La ricerca Caro spettatore, come stai?, promossa da un gruppo di operatori del settore culturale e delle arti dal vivo, ha invece cercato di raccogliere il comportamento dei pubblici italiani dello spettacolo durante il lockdown. L’indagine ha coinvolto 5.887 partecipanti, distribuiti principalmente nelle regioni settentrionali, con un’età prevalente fra i 36 e i 59 anni, la maggior parte dei quali sono consumatori molto attivi di cultura (15,3% lavorano nell’arte o nella cultura, mentre solo il 10,7% non si ritiene un appassionato). Dai risultati emerge come la fruizione culturale online non si è concentrata solo su film, serie tv e documentari (23,3%), ma anche su spettacoli (19,7%), concerti (13,0%), incontri di formazione (10,9%), attività per bambini (7%) e performance appositamente create per il digitale (5,8%). La valutazione di queste esperienze risulta prevalentemente positiva (80%), anche se la maggior parte (74,7%) preferirebbe il consumo dal vivo. La maggioranza (76,5%) si dice disposta a pagare per eventi digitali anche dopo la riapertura degli spazi fisici, ma meno di un terzo è disposto a sostenere un costo uguale a quello dell’evento dal vivo. A mancare maggiormente dell’esperienza dal vivo è l’esperienza in presenza della performance (69,5%), più che l’incontro con gli altri spettatori (18,5%), dato simile a quanto riscontrato dalla ricerca britannica.
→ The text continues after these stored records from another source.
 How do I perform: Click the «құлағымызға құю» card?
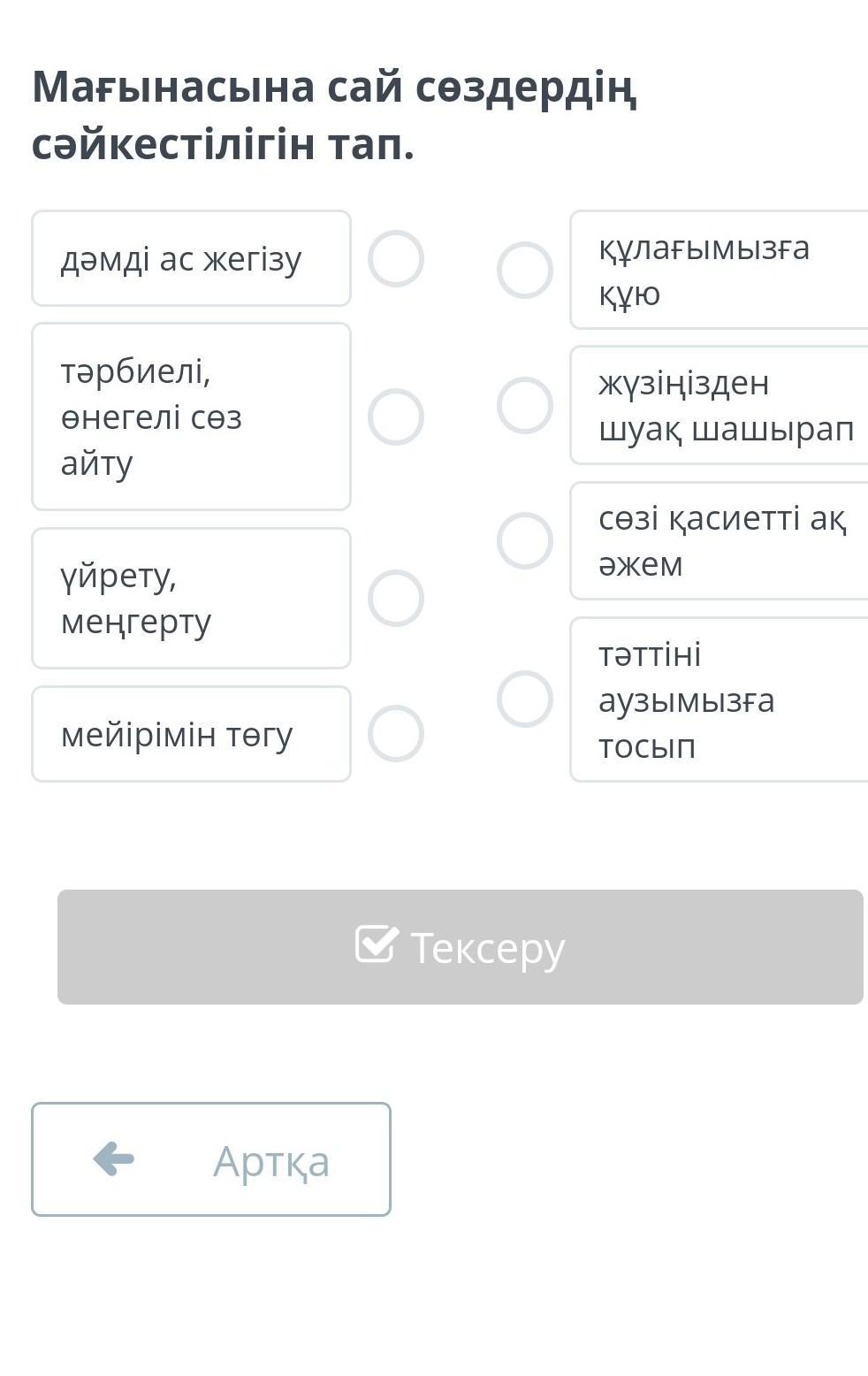718,271
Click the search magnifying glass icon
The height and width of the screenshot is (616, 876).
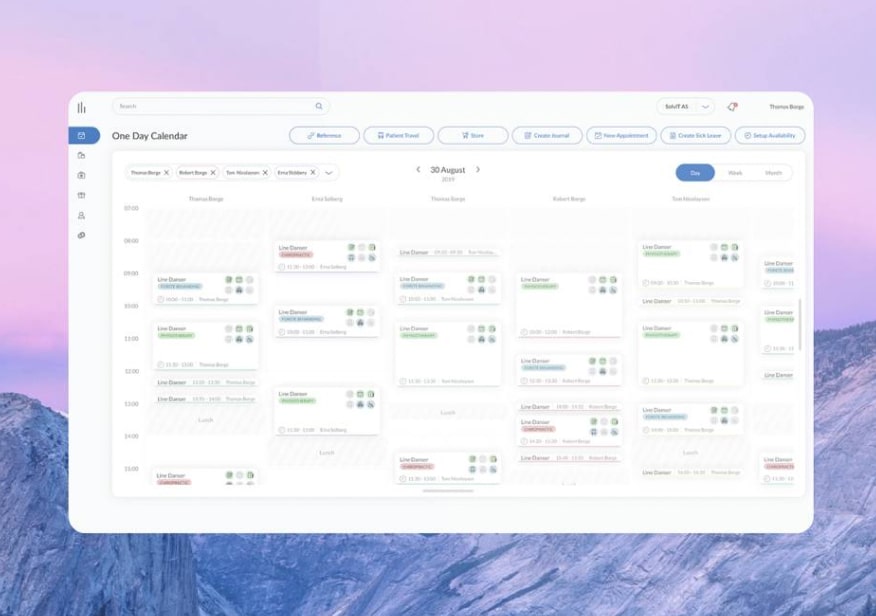tap(319, 105)
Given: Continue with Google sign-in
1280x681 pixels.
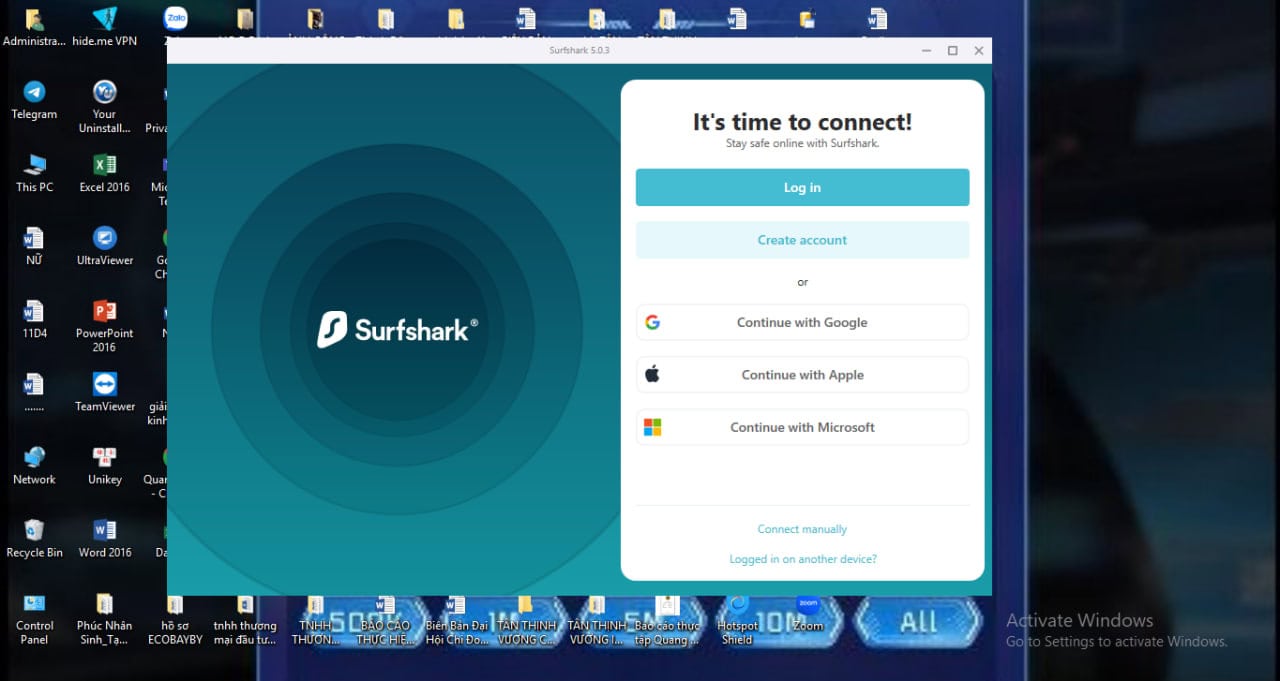Looking at the screenshot, I should click(x=802, y=322).
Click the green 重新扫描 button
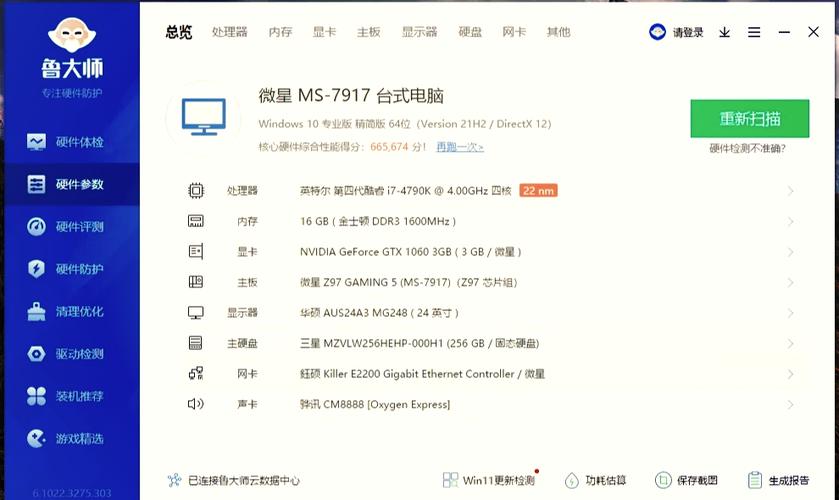839x500 pixels. tap(749, 119)
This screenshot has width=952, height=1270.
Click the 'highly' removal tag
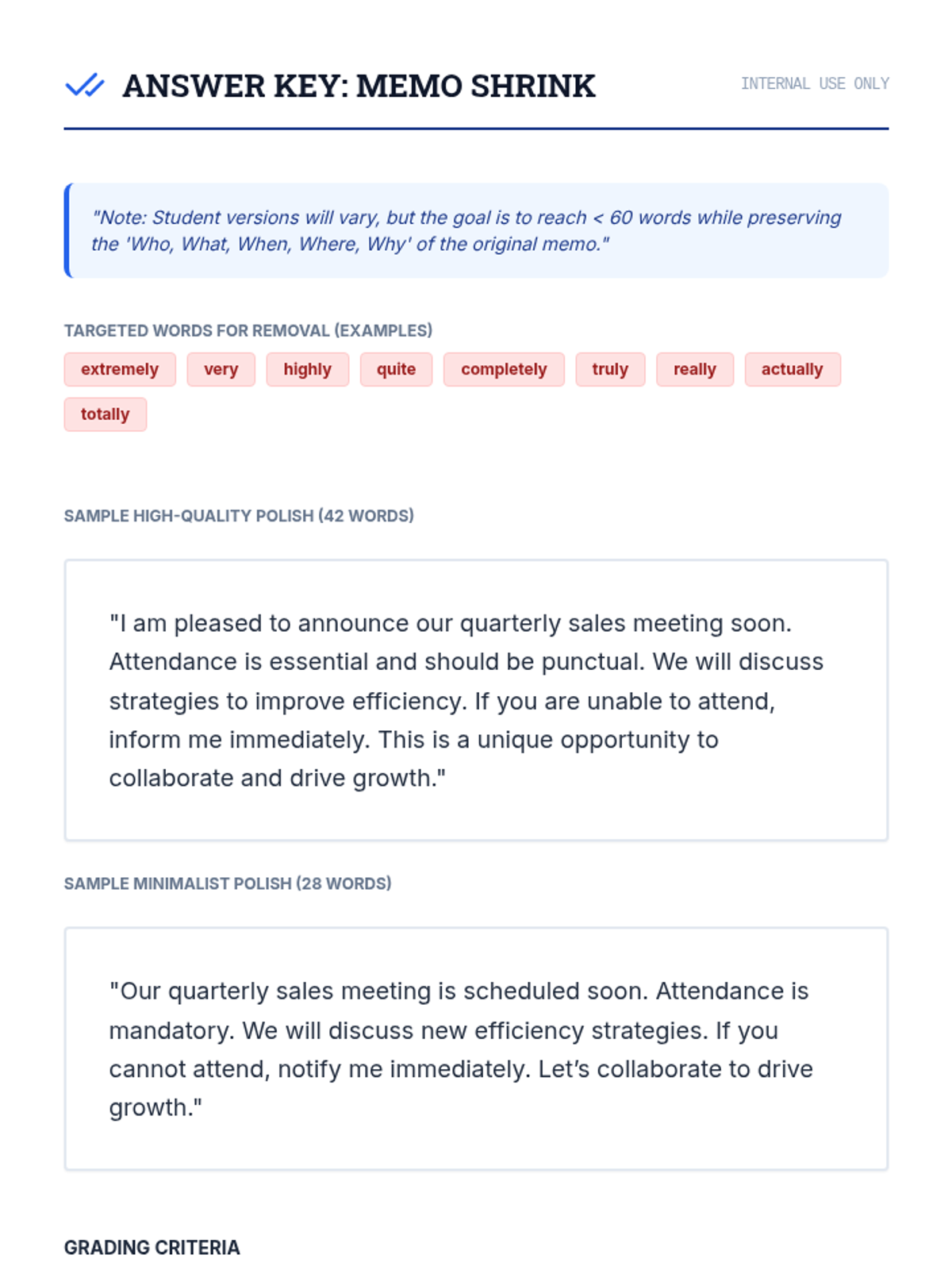pyautogui.click(x=307, y=369)
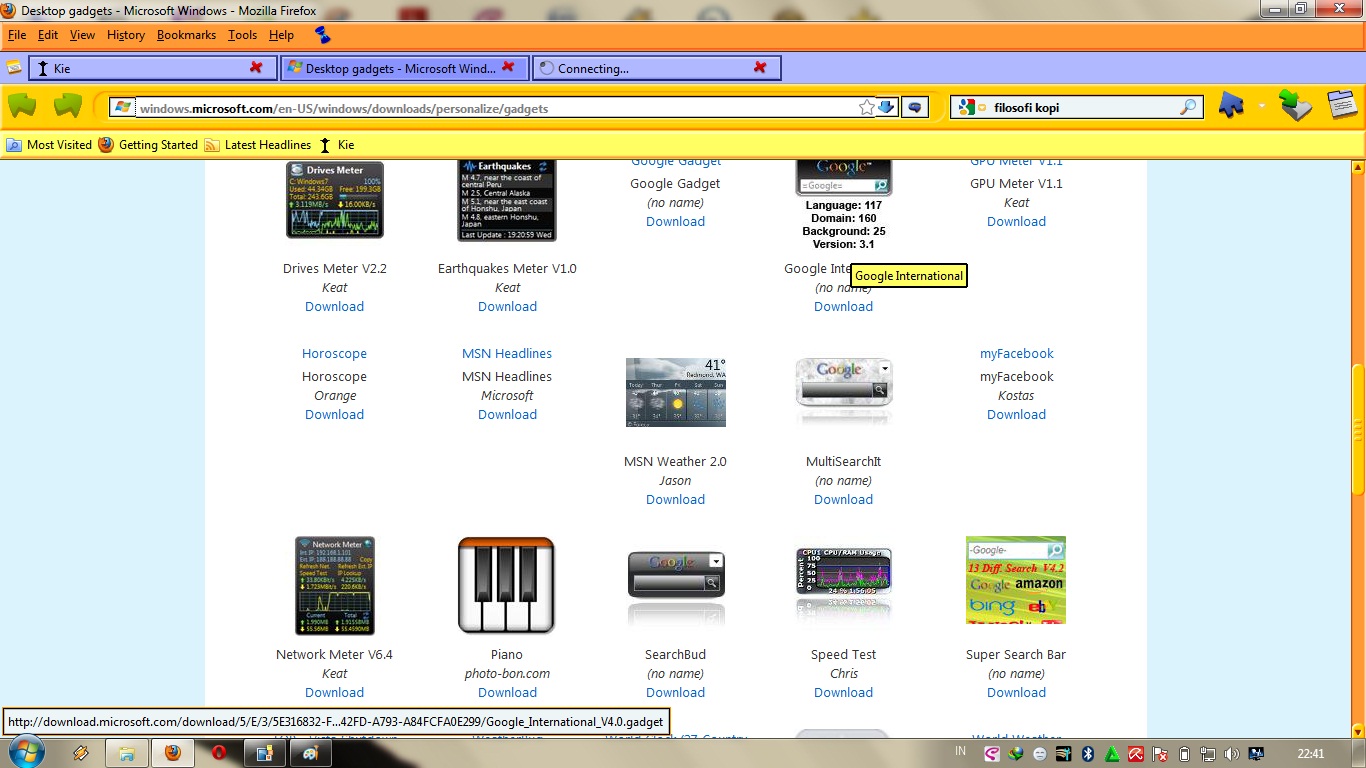Click the speech-bubble icon beside the star

coord(914,107)
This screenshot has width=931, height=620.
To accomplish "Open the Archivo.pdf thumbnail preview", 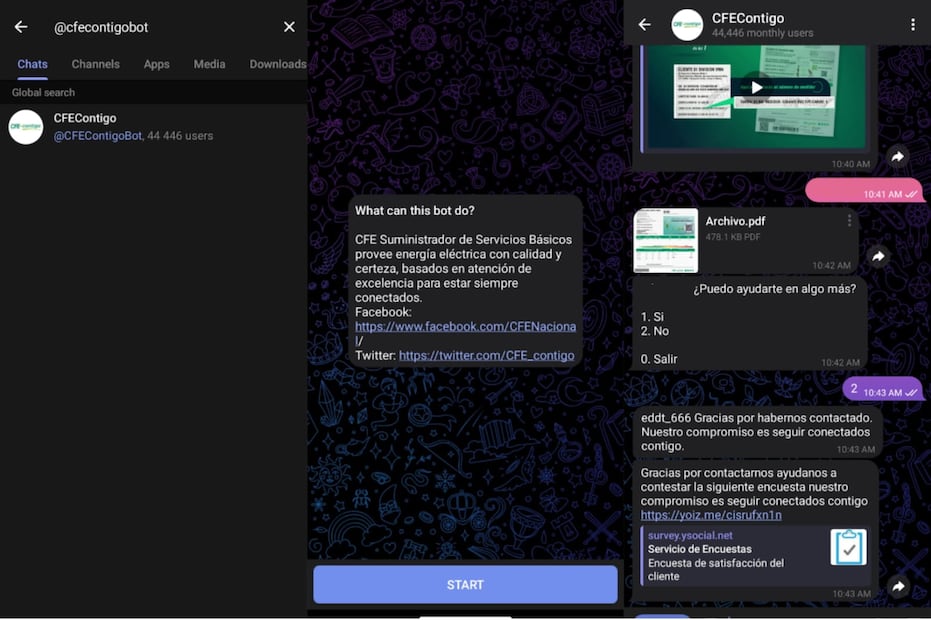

Tra i fattori che possono incoraggiare il tornare a vivere i luoghi della cultura troviamo lo svolgersi all’aperto degli eventi, le sedute distanziate e l’obbligo di prenotazione, mentre risultano fattori scoraggianti le lunghe attese e l’impossibilità di stare vicino alle persone con cui si è scelto di partecipare.

Figura 3 – Caro spettatore, come stai? Banner dell’iniziativa

In conclusione a questa rassegna delle ricerche svolte sui settori culturali e dello spettacolo durante la pandemia possiamo notare innanzitutto l’influenza cruciale del periodo in cui le ricerche sono state svolte. Se quelle effettuate fra aprile e inizio maggio raccontano una forte incertezza verso il tornare appena possibile negli spazi fisici della cultura, quelle effettuate a circa un mese di distanza sembrano descrivere un atteggiamento ben più ottimista. In secondo luogo va notato come i contenuti culturali digitali sembrano aver svolto un ruolo importante nel mantenere attivo il contatto con il pubblico e nel sostenere il suo benessere durante la crisi. Di particolare interesse la propensione a continuare e fruirne anche dopo il lockdown e l’apertura verso questo tipo di contenuti registrata fra le fasce di età più elevate. Emerge altresì il problema della gratuità, del fatto cioè che parliamo di iniziative per cui solo una minoranza è disposta a pagare un prezzo comparabile con quello della fruizione nello spazio fisico. Fondamentale sarà mantenere viva l’attenzione su questa tematica, affinché la “tentazione del free” nel mantenere in vita il rapporto con il pubblico non diventi un ulteriore fattore di svalutazione del lavoro artistico e culturale.